Each entry needs to appear again, retyped exactly as it is below.

(The data begins)

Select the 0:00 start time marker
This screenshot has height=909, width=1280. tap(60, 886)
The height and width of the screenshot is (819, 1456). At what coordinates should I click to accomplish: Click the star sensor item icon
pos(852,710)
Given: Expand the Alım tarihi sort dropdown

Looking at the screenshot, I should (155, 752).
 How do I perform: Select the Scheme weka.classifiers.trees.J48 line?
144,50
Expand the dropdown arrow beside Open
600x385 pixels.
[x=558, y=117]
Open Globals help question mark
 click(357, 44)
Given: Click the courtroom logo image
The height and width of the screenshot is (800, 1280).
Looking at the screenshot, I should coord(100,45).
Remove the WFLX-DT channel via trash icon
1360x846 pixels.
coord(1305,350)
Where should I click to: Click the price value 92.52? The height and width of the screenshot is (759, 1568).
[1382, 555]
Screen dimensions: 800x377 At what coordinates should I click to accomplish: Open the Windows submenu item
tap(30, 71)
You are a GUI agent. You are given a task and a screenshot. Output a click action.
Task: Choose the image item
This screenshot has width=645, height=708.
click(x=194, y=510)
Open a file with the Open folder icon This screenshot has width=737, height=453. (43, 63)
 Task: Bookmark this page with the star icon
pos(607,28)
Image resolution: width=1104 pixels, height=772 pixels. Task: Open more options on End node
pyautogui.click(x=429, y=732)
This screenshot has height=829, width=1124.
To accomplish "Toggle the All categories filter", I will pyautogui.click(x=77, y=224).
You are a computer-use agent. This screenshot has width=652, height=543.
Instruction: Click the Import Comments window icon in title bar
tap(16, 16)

(The data ends)

→ Solution below
Select the 0:00 start time marker
This screenshot has height=909, width=1280. tap(60, 886)
The height and width of the screenshot is (819, 1456). At what coordinates should I click to accomplish: Click the star sensor item icon
pos(852,710)
Given: Expand the Alım tarihi sort dropdown

Looking at the screenshot, I should (155, 752).
 How do I perform: Select the Scheme weka.classifiers.trees.J48 line?
144,50
Expand the dropdown arrow beside Open
600x385 pixels.
[x=558, y=117]
Open Globals help question mark
 click(357, 44)
Given: Click the courtroom logo image
The height and width of the screenshot is (800, 1280).
Looking at the screenshot, I should coord(100,45).
Remove the WFLX-DT channel via trash icon
1360x846 pixels.
coord(1305,350)
Where should I click to: Click the price value 92.52? The height and width of the screenshot is (759, 1568).
[1382, 555]
Screen dimensions: 800x377 At what coordinates should I click to accomplish: Open the Windows submenu item
tap(30, 71)
You are a GUI agent. You are given a task and a screenshot. Output a click action.
Task: Choose the image item
This screenshot has width=645, height=708.
click(x=194, y=510)
Open a file with the Open folder icon This screenshot has width=737, height=453. (43, 63)
 Task: Bookmark this page with the star icon
pos(607,28)
Image resolution: width=1104 pixels, height=772 pixels. Task: Open more options on End node
pyautogui.click(x=429, y=732)
This screenshot has height=829, width=1124.
To accomplish "Toggle the All categories filter", I will pyautogui.click(x=77, y=224).
You are a computer-use agent. This screenshot has width=652, height=543.
Instruction: Click the Import Comments window icon in title bar
tap(16, 16)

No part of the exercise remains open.